### [What you are asked to do]
Convert the records below into a Markdown table with the columns Row and Line. Number every nonblank line in order and leave out the blank lines.

### [Dataset excerpts]
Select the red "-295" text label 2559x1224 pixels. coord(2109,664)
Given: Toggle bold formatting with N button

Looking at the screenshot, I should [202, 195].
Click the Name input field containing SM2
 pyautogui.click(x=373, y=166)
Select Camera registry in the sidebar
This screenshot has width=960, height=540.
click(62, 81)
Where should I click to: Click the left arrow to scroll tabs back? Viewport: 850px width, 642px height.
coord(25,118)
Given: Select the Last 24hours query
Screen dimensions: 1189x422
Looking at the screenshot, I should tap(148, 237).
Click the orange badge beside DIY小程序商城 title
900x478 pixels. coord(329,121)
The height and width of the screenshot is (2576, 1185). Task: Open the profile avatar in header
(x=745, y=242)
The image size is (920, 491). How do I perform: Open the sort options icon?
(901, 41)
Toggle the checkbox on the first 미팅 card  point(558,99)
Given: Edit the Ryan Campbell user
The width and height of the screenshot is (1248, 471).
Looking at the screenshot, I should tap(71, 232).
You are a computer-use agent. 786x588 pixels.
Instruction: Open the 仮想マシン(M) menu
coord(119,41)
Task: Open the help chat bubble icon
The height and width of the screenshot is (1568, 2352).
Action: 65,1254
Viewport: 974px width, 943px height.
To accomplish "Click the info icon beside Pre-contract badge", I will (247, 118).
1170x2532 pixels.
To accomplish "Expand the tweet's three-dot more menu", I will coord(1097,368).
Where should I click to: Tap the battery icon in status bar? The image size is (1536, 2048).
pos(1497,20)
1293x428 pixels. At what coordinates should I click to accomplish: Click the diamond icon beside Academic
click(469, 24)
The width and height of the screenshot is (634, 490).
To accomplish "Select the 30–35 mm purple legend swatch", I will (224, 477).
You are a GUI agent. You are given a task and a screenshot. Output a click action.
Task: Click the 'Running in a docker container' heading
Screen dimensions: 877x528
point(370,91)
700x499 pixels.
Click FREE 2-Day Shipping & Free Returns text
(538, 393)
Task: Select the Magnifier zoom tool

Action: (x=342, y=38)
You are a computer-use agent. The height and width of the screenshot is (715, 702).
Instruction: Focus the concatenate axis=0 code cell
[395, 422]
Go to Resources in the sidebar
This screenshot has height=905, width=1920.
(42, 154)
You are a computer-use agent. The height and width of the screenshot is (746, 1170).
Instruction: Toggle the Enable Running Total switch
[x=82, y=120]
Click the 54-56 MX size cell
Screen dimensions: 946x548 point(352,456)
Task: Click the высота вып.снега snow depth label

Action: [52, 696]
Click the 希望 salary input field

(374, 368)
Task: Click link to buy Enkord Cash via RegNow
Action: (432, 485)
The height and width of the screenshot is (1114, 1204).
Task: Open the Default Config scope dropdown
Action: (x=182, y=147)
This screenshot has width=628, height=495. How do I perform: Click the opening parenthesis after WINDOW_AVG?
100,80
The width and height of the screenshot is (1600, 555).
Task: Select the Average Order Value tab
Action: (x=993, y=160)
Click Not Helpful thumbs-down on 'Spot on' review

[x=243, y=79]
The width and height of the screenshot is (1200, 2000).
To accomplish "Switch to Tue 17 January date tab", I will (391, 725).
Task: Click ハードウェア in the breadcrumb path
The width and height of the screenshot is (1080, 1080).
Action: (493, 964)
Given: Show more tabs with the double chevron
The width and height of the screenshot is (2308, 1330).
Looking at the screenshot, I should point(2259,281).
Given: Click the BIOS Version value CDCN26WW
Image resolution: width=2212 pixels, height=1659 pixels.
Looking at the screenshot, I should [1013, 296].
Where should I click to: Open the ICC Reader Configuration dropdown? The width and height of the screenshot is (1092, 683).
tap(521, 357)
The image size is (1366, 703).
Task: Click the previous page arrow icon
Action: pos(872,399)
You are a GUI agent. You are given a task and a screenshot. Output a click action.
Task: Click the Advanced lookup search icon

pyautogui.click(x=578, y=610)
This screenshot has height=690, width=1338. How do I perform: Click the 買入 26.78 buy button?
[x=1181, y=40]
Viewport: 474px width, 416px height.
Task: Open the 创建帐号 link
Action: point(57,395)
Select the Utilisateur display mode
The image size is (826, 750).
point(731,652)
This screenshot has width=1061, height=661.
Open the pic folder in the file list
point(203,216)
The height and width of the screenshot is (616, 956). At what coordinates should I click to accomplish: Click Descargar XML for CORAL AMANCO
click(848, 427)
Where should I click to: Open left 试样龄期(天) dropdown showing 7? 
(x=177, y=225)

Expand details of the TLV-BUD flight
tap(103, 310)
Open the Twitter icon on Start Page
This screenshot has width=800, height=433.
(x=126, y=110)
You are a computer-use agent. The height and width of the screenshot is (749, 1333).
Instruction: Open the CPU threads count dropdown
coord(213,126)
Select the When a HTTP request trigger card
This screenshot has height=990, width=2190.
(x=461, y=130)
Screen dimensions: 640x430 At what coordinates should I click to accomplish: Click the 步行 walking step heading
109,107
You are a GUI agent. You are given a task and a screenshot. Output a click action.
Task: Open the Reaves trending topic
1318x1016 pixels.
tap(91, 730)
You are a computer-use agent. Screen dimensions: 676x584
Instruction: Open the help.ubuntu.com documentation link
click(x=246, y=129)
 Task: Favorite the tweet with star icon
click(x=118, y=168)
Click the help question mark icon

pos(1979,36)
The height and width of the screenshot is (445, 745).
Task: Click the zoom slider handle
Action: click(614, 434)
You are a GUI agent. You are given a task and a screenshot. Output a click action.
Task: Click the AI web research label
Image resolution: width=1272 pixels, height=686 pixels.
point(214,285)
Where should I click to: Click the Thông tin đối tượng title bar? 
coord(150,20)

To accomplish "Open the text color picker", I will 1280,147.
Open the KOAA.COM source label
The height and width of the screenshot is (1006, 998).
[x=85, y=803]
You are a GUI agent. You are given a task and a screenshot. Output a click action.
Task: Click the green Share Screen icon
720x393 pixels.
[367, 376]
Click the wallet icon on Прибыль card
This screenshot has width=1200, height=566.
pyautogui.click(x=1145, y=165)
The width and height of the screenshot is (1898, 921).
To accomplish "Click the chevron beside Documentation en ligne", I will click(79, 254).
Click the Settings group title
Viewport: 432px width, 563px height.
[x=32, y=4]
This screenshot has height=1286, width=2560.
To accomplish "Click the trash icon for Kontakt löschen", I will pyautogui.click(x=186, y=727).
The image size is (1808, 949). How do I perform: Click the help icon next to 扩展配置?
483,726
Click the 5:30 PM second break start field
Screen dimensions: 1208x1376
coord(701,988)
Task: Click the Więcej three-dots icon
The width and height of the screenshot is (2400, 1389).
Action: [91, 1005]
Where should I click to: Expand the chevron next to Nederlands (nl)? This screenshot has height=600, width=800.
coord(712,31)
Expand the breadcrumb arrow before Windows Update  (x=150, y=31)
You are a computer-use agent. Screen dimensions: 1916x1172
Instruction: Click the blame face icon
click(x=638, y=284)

### [Complete output]
| Row | Line |
|---|---|
| 1 | Select the red "-295" text label 2559x1224 pixels. coord(2109,664) |
| 2 | Given: Toggle bold formatting with N button |
| 3 | Looking at the screenshot, I should [202, 195]. |
| 4 | Click the Name input field containing SM2 |
| 5 |  pyautogui.click(x=373, y=166) |
| 6 | Select Camera registry in the sidebar |
| 7 | This screenshot has width=960, height=540. |
| 8 | click(62, 81) |
| 9 | Where should I click to: Click the left arrow to scroll tabs back? Viewport: 850px width, 642px height. |
| 10 | coord(25,118) |
| 11 | Given: Select the Last 24hours query |
| 12 | Screen dimensions: 1189x422 |
| 13 | Looking at the screenshot, I should tap(148, 237). |
| 14 | Click the orange badge beside DIY小程序商城 title |
| 15 | 900x478 pixels. coord(329,121) |
| 16 | The height and width of the screenshot is (2576, 1185). Task: Open the profile avatar in header |
| 17 | (x=745, y=242) |
| 18 | The image size is (920, 491). How do I perform: Open the sort options icon? |
| 19 | (901, 41) |
| 20 | Toggle the checkbox on the first 미팅 card  point(558,99) |
| 21 | Given: Edit the Ryan Campbell user |
| 22 | The width and height of the screenshot is (1248, 471). |
| 23 | Looking at the screenshot, I should tap(71, 232). |
| 24 | You are a computer-use agent. 786x588 pixels. |
| 25 | Instruction: Open the 仮想マシン(M) menu |
| 26 | coord(119,41) |
| 27 | Task: Open the help chat bubble icon |
| 28 | The height and width of the screenshot is (1568, 2352). |
| 29 | Action: 65,1254 |
| 30 | Viewport: 974px width, 943px height. |
| 31 | To accomplish "Click the info icon beside Pre-contract badge", I will (247, 118). |
| 32 | 1170x2532 pixels. |
| 33 | To accomplish "Expand the tweet's three-dot more menu", I will coord(1097,368). |
| 34 | Where should I click to: Tap the battery icon in status bar? The image size is (1536, 2048). |
| 35 | pos(1497,20) |
| 36 | 1293x428 pixels. At what coordinates should I click to accomplish: Click the diamond icon beside Academic |
| 37 | click(469, 24) |
| 38 | The width and height of the screenshot is (634, 490). |
| 39 | To accomplish "Select the 30–35 mm purple legend swatch", I will (224, 477). |
| 40 | You are a GUI agent. You are given a task and a screenshot. Output a click action. |
| 41 | Task: Click the 'Running in a docker container' heading |
| 42 | Screen dimensions: 877x528 |
| 43 | point(370,91) |
| 44 | 700x499 pixels. |
| 45 | Click FREE 2-Day Shipping & Free Returns text |
| 46 | (538, 393) |
| 47 | Task: Select the Magnifier zoom tool |
| 48 | Action: (x=342, y=38) |
| 49 | You are a computer-use agent. The height and width of the screenshot is (715, 702). |
| 50 | Instruction: Focus the concatenate axis=0 code cell |
| 51 | [395, 422] |
| 52 | Go to Resources in the sidebar |
| 53 | This screenshot has height=905, width=1920. |
| 54 | (42, 154) |
| 55 | You are a computer-use agent. The height and width of the screenshot is (746, 1170). |
| 56 | Instruction: Toggle the Enable Running Total switch |
| 57 | [x=82, y=120] |
| 58 | Click the 54-56 MX size cell |
| 59 | Screen dimensions: 946x548 point(352,456) |
| 60 | Task: Click the высота вып.снега snow depth label |
| 61 | Action: [52, 696] |
| 62 | Click the 希望 salary input field |
| 63 | (374, 368) |
| 64 | Task: Click link to buy Enkord Cash via RegNow |
| 65 | Action: (432, 485) |
| 66 | The height and width of the screenshot is (1114, 1204). |
| 67 | Task: Open the Default Config scope dropdown |
| 68 | Action: (x=182, y=147) |
| 69 | This screenshot has width=628, height=495. How do I perform: Click the opening parenthesis after WINDOW_AVG? |
| 70 | 100,80 |
| 71 | The width and height of the screenshot is (1600, 555). |
| 72 | Task: Select the Average Order Value tab |
| 73 | Action: (x=993, y=160) |
| 74 | Click Not Helpful thumbs-down on 'Spot on' review |
| 75 | [x=243, y=79] |
| 76 | The width and height of the screenshot is (1200, 2000). |
| 77 | To accomplish "Switch to Tue 17 January date tab", I will (391, 725). |
| 78 | Task: Click ハードウェア in the breadcrumb path |
| 79 | The width and height of the screenshot is (1080, 1080). |
| 80 | Action: (493, 964) |
| 81 | Given: Show more tabs with the double chevron |
| 82 | The width and height of the screenshot is (2308, 1330). |
| 83 | Looking at the screenshot, I should point(2259,281). |
| 84 | Given: Click the BIOS Version value CDCN26WW |
| 85 | Image resolution: width=2212 pixels, height=1659 pixels. |
| 86 | Looking at the screenshot, I should [1013, 296]. |
| 87 | Where should I click to: Open the ICC Reader Configuration dropdown? The width and height of the screenshot is (1092, 683). |
| 88 | tap(521, 357) |
| 89 | The image size is (1366, 703). |
| 90 | Task: Click the previous page arrow icon |
| 91 | Action: pos(872,399) |
| 92 | You are a GUI agent. You are given a task and a screenshot. Output a click action. |
| 93 | Task: Click the Advanced lookup search icon |
| 94 | pyautogui.click(x=578, y=610) |
| 95 | This screenshot has height=690, width=1338. How do I perform: Click the 買入 26.78 buy button? |
| 96 | [x=1181, y=40] |
| 97 | Viewport: 474px width, 416px height. |
| 98 | Task: Open the 创建帐号 link |
| 99 | Action: point(57,395) |
| 100 | Select the Utilisateur display mode |
| 101 | The image size is (826, 750). |
| 102 | point(731,652) |
| 103 | This screenshot has width=1061, height=661. |
| 104 | Open the pic folder in the file list |
| 105 | point(203,216) |
| 106 | The height and width of the screenshot is (616, 956). At what coordinates should I click to accomplish: Click Descargar XML for CORAL AMANCO |
| 107 | click(848, 427) |
| 108 | Where should I click to: Open left 试样龄期(天) dropdown showing 7?  |
| 109 | (x=177, y=225) |
| 110 | Expand details of the TLV-BUD flight |
| 111 | tap(103, 310) |
| 112 | Open the Twitter icon on Start Page |
| 113 | This screenshot has width=800, height=433. |
| 114 | (x=126, y=110) |
| 115 | You are a computer-use agent. The height and width of the screenshot is (749, 1333). |
| 116 | Instruction: Open the CPU threads count dropdown |
| 117 | coord(213,126) |
| 118 | Select the When a HTTP request trigger card |
| 119 | This screenshot has height=990, width=2190. |
| 120 | (x=461, y=130) |
| 121 | Screen dimensions: 640x430 At what coordinates should I click to accomplish: Click the 步行 walking step heading |
| 122 | 109,107 |
| 123 | You are a GUI agent. You are given a task and a screenshot. Output a click action. |
| 124 | Task: Open the Reaves trending topic |
| 125 | 1318x1016 pixels. |
| 126 | tap(91, 730) |
| 127 | You are a computer-use agent. Screen dimensions: 676x584 |
| 128 | Instruction: Open the help.ubuntu.com documentation link |
| 129 | click(x=246, y=129) |
| 130 |  Task: Favorite the tweet with star icon |
| 131 | click(x=118, y=168) |
| 132 | Click the help question mark icon |
| 133 | pos(1979,36) |
| 134 | The height and width of the screenshot is (445, 745). |
| 135 | Task: Click the zoom slider handle |
| 136 | Action: click(614, 434) |
| 137 | You are a GUI agent. You are given a task and a screenshot. Output a click action. |
| 138 | Task: Click the AI web research label |
| 139 | Image resolution: width=1272 pixels, height=686 pixels. |
| 140 | point(214,285) |
| 141 | Where should I click to: Click the Thông tin đối tượng title bar?  |
| 142 | coord(150,20) |
| 143 | To accomplish "Open the text color picker", I will 1280,147. |
| 144 | Open the KOAA.COM source label |
| 145 | The height and width of the screenshot is (1006, 998). |
| 146 | [x=85, y=803] |
| 147 | You are a GUI agent. You are given a task and a screenshot. Output a click action. |
| 148 | Task: Click the green Share Screen icon |
| 149 | 720x393 pixels. |
| 150 | [367, 376] |
| 151 | Click the wallet icon on Прибыль card |
| 152 | This screenshot has width=1200, height=566. |
| 153 | pyautogui.click(x=1145, y=165) |
| 154 | The width and height of the screenshot is (1898, 921). |
| 155 | To accomplish "Click the chevron beside Documentation en ligne", I will click(79, 254). |
| 156 | Click the Settings group title |
| 157 | Viewport: 432px width, 563px height. |
| 158 | [x=32, y=4] |
| 159 | This screenshot has height=1286, width=2560. |
| 160 | To accomplish "Click the trash icon for Kontakt löschen", I will pyautogui.click(x=186, y=727). |
| 161 | The image size is (1808, 949). How do I perform: Click the help icon next to 扩展配置? |
| 162 | 483,726 |
| 163 | Click the 5:30 PM second break start field |
| 164 | Screen dimensions: 1208x1376 |
| 165 | coord(701,988) |
| 166 | Task: Click the Więcej three-dots icon |
| 167 | The width and height of the screenshot is (2400, 1389). |
| 168 | Action: [91, 1005] |
| 169 | Where should I click to: Expand the chevron next to Nederlands (nl)? This screenshot has height=600, width=800. |
| 170 | coord(712,31) |
| 171 | Expand the breadcrumb arrow before Windows Update  (x=150, y=31) |
| 172 | You are a computer-use agent. Screen dimensions: 1916x1172 |
| 173 | Instruction: Click the blame face icon |
| 174 | click(x=638, y=284) |